HRLeadershipCulture

Do you know what they’re saying about your company? No, really.

By 

 — June 9th, 2021

Do you know what they’re saying about your company? No, really.

What metrics does your organization track about its reputation?

Your marketing team probably looks at customer satisfaction or a net promoter score. Perhaps they track reviews on Amazon, Yelp or Google.

The HR team is probably measuring employee engagement and satisfaction, and the PR team is keeping tabs on brand awareness and sentiment. But for most organizations, there is a vast, unmeasured, unmonitored conversation going on that’s damaging their brand and making it hard to find and keep top talent.

How to build a communications plan for a hybrid workplace

Of course, we’re talking about those employer rating sites like Glassdoor or Indeed, where current and former employees let you know just what’s on their minds.

It’s tempting to dismiss these as venting sites for angry people but the stuff that employees are saying on these sites, as well as on Google, Reddit, Facebook, and (soon) LinkedIn has a huge impact on your brand, not just as a place to work but as a place to do business.

For example, a client of ours was recently publishing positive messages from its CEO about the organization’s impressive work in building a diverse and equitable workplace.
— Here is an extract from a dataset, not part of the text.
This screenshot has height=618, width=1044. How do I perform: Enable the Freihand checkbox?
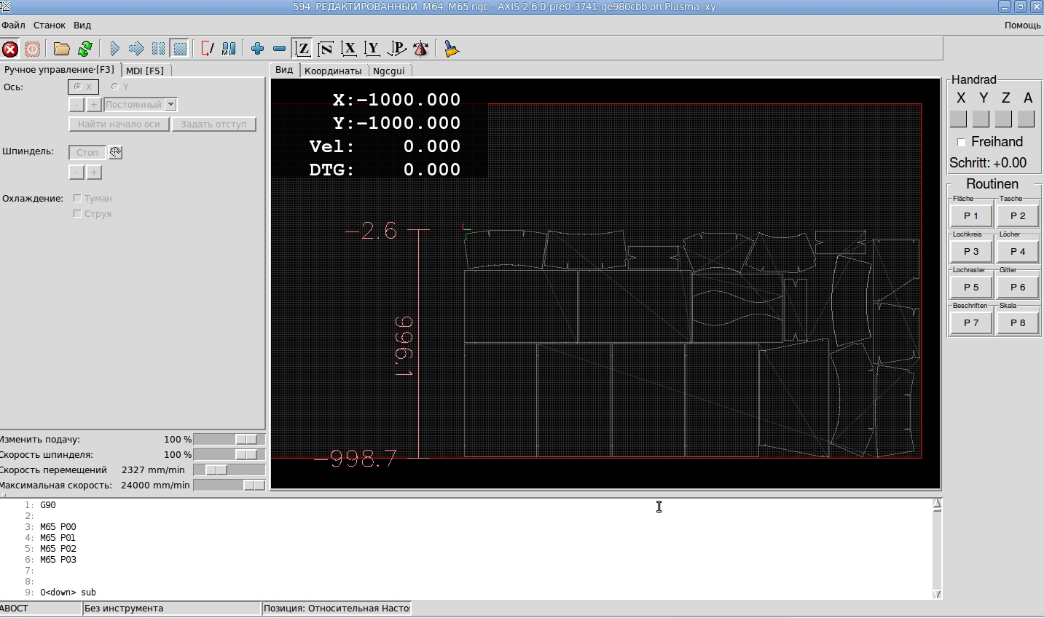tap(961, 143)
What they didn’t know was that former employees had been complaining for years on Google about a location where there was alleged racism by managers.

A search of this company’s name brought up all those allegations, along with the fact that the company had never responded to a single comment.
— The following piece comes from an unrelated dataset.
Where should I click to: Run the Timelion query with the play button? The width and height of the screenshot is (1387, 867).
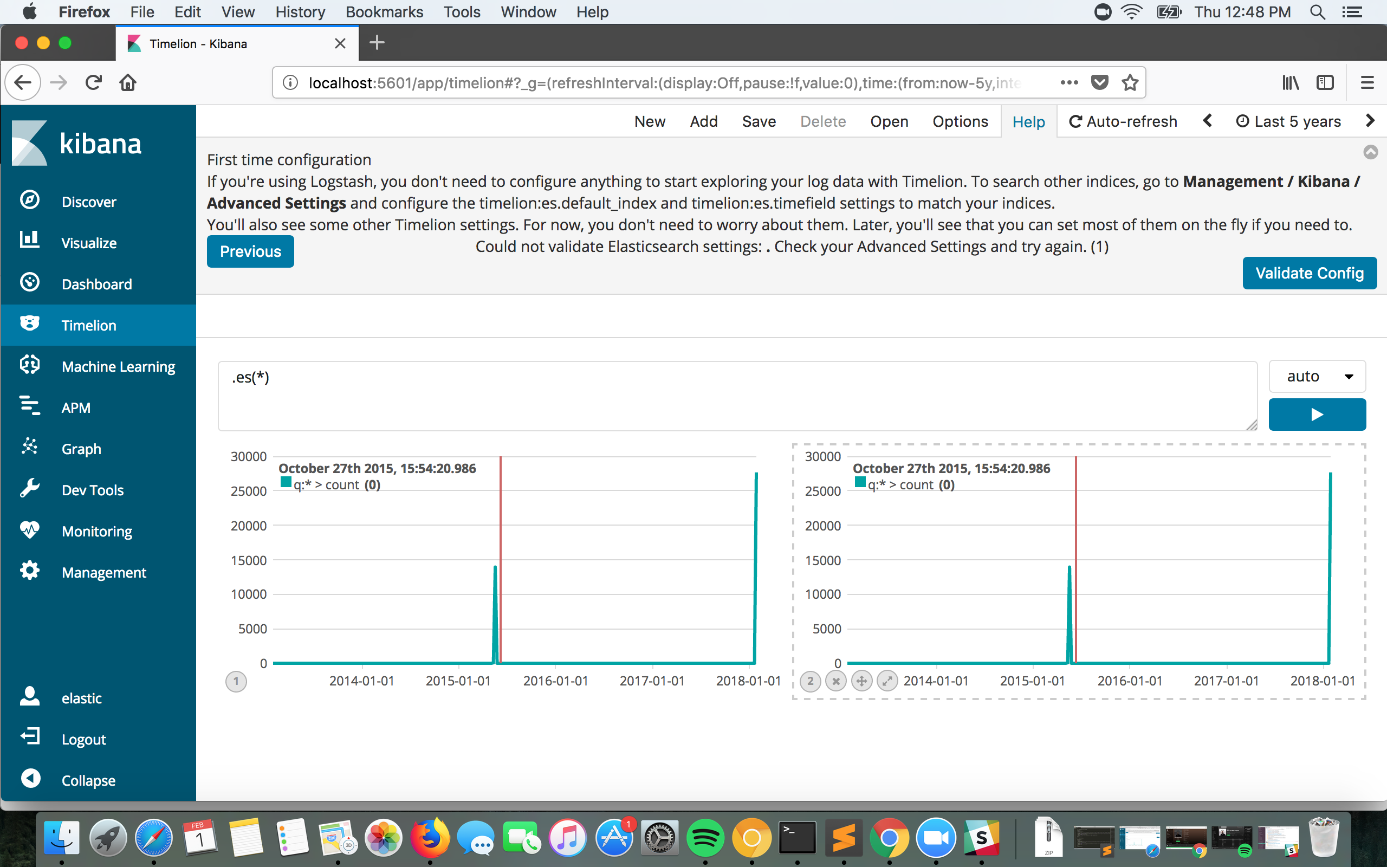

Even if you want to dismiss reviewers as bitter, angry haters, consider that 86% of candidates base their decision to apply for a role on the employer reviews, and the average candidate reads four reviews before applying. For HR folks, that’s eroding the spending value of your recruitment dollars.

And let’s remember that it’s not just candidates reading this stuff: it’s current employees, customers, partners, investors, regulators, and the whole darn world.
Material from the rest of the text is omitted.